Is government a blessing, a curse, or something in between? It seems that too much or too little government are both fraught with dangers. The subject has engaged some of the great minds of history. For instance, Thomas Paine had the following thoughts:
SOME writers have so confounded society with government, as to leave little or no distinction between them; whereas they are not only different, but have different origins. Society is produced by our wants, and government by our wickedness; the former promotes our happiness POSITIVELY by uniting our affections, the latter NEGATIVELY by restraining our vices. The one encourages intercourse, the other creates distinctions. The first is a patron, the last a punisher.
Society in every state is a blessing, but Government, even in its best state, is but a necessary evil; in its worst state an intolerable one: for when we suffer, or are exposed to the same miseries BY A GOVERNMENT, which we might expect in a country WITHOUT GOVERNMENT, our calamity is heightened by reflecting that we furnish the means by which we suffer.
George Washington was supposed to have once compared government to fire . . . a faithful friend, but a fearful master. That Washington said something like this is most likely apocryphal, but it makes a good point.
Mencken, of course, had some thoughts about government and, like all the great writers, expressed it with some moxie, as you will see in this post.
August Glen-James, editor
Government, today, has grown too strong to be safe. There are no longer any citizens in the world; there are only subjects. They work day in and day out for their masters; they are bound to die for their masters at call.
The average man, whatever his errors otherwise, at least sees clearly that government is something lying outside him and outside the generality of his fellow men—that it is a separate, independent and often hostile power, only partly under his control, and capable of doing him great harm. In his romantic moments, he may think of it as a benevolent father or even as a sort of jinn or god, but he never thinks of it as part of himself. In time of trouble he looks to it to perform miracles for his benefit; at other times he sees it as an enemy with which he must do constant battle. Is it a fact of no significance that robbing the government is everywhere regarded as a crime of less magnitude than robbing an individual, or ever a corporation? In the United States today it carries a smaller penalty and infinitely less odium than acts that are intrinsically trivial—for example, marrying two wives, both willing.

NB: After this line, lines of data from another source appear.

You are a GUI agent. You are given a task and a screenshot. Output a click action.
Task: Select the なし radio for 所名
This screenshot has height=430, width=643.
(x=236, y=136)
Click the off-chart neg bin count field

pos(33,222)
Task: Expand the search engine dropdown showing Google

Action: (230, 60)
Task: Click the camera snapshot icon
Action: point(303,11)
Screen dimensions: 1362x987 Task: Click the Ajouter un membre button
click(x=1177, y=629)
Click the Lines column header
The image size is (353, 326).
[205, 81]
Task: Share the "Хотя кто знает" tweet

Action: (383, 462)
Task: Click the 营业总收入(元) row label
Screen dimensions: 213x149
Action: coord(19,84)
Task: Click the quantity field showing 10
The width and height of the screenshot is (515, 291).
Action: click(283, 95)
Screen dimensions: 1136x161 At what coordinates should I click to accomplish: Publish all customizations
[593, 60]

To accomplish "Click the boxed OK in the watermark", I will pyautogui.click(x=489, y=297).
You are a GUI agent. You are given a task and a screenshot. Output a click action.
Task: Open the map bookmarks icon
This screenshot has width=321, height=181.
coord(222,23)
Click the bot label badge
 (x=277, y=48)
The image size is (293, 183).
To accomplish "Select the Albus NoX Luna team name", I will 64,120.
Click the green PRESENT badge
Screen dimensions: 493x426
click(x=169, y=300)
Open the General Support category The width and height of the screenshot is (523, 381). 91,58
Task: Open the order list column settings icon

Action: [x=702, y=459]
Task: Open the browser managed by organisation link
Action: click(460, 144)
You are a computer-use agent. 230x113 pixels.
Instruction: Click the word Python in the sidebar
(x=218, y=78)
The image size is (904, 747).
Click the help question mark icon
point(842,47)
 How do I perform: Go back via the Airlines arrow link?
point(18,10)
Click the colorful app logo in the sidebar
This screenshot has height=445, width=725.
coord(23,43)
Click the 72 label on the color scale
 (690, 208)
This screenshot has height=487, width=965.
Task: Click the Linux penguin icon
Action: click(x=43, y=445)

What lies behind all this, I believe, is a deep sense of the fundamental antagonism between the government and the people it governs. It is apprehended, not as a committee of citizens chosen to carry on the communal business of the whole population, but as a separate and autonomous corporation, mainly devoted to exploiting the population for the benefit of its own members. Robbing it is thus an act almost devoid of infamy—an exploit rather resembling those of Robin Hood and the eminent pirates of tradition. When a private citizen is robbed a worthy man is deprived of the fruits of his industry and thrift; when the government is robbed the worst that happens is that certain rogues and loafers have less money to play with than they had before. The notion that they have earned that money is never entertained; to most sensible men it would seem ludicrous. They are simply rascals who, by accidents of law, have a somewhat dubious right to a share in the earnings of their fellow men. When that share is diminished by private enterprise the business is, on the whole, far more laudable than not.
The intelligent man, when he pays taxes, certainly does not believe that he is making a prudent and productive investment of his money; on the contrary, he feels that he is being mulcted in an excessive amount for services that, in the main, are useless to him, and that, in substantial part, are downright inimical to him. He may be convinced that a police force, say, is necessary for the protection of his life and property, and that an army and navy safeguard him from being reduced to slavery by some vague foreign kaiser, but even so he views these things as extravagantly expensive—he sees in even the most essential of them an agency for making it easier for the exploiters constituting the government to rob him. In those exploiters themselves he has no confidence whatever. He sees them as purely predatory and useless; he believes that he gets no more net benefit from their vast and costly operations than he gets from the money he lends to his wife’s brother. They constitute a power that stands over him constantly, ever alert for new chances to squeeze him. If they could do so safely they would strip him to his hide. If they leave him anything at all, it is simply prudentially, as a farmer leaves a hen some of her eggs.
This gang is well-nigh immune to punishment. Its worst extortions, even when they are baldly for private profit, carry no certain penalties under our laws. Since the first days of the Republic less than a dozen of its members have been impeached, and only a few obscure understrappers have ever been put into prison. The number of men sitting at Atlanta and Leavenworth for revolting against the extortions of the government is always ten times as great as the number of government officials condemned for oppressing the taxpayers to their own gain. Government, today, has grown too strong to be safe. There are no longer any citizens in the world; there are only subjects. They work day in and day out for their masters; they are bound to die for their masters at call. On some bright tomorrow, a geological epoch or two hence, they will come to the end of their endurance, and then such newspapers as survive will have a first-page story well worth its black headlines.